Objective: To report the clinical features, gene detection results and treatment results of two patients with familial male limited precocious puberty(FMPP). Methods: Detailed medical history collection and physical examination were carried out in 2 FMPP patients. LHRH challenge test, sex hormone, adrenal cortical hormone and other tests and relevant imaging examinations were performed. At the same time, peripheral blood of related family members was collected for gene detection, and relevant literature was retrieved in the Chinese database and PubMed database for comprehensive discussion. Results: The initial diagnosis age of the two patients was 6 years and 1 month (case 1) and 3 years and 7 months (case 2), respectively. The symptoms were penis and testis enlargement, accelerated growth, and advanced bone age.

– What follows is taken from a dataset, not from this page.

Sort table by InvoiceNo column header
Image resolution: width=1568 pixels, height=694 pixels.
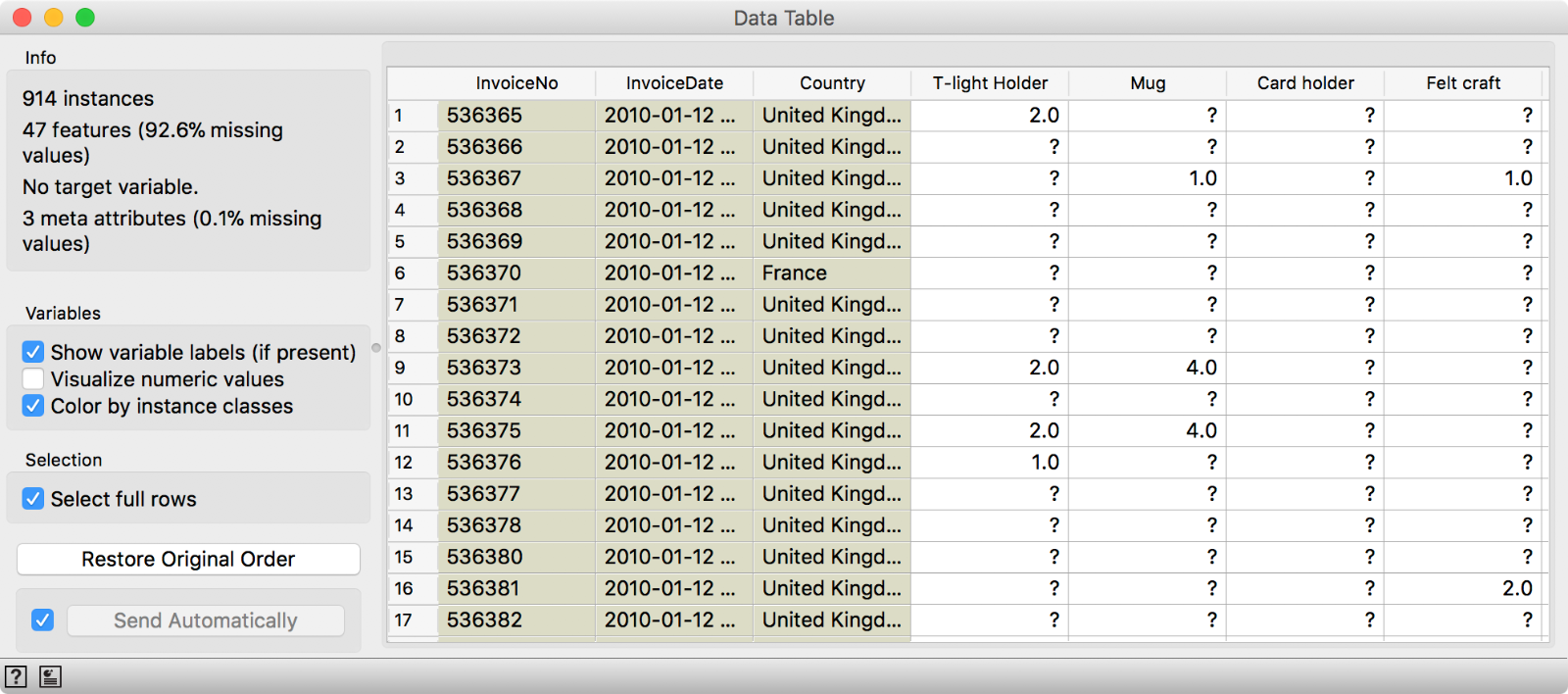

Case 2 was accompanied by aggressive behavior. Laboratory examination indicated that the peak value of luteinizing hormone was 7.28 mIU/mL and 4.96 mIU/mL respectively, and the basal testosterone level rose to 2.49 ng/mL and 3.58 ng/mL, while no abnormality was found in imaging examination. According to the medical history and various examination results of 2 patients, central precocious puberty was clinically diagnosed. Gene testing showed that there were heterozygous variations in the luteinizing hormone/chorionic gonadotropin receptor (LHCGR) gene boys including c.1756TCTdel (p.Ser586del) variation and c.1723A>C (p.Ile575Leu) variation were identified in case 1 and case 2). It revealed that genetic variation in case 1 resulted from his father, while in case 2 came from his mother. According to the guidelines of The American College of Medical Genetics and Genomics(ACMG), genovariation of LHCGR gene was assessed as possible pathogenic variation, so it was clear that central precocious puberty was caused by LHCGR gene mutation. Conclusions: Two male FMPP caused by LHCGR genetic variation are reported in this paper, and c.1756TCTdel(p.Ser586del) in case 1 which is first reported both in demastic and aboard. For boys with central precocious onseting in low age or with poor treatment effect, test on LHCGR genetic variation may be performed.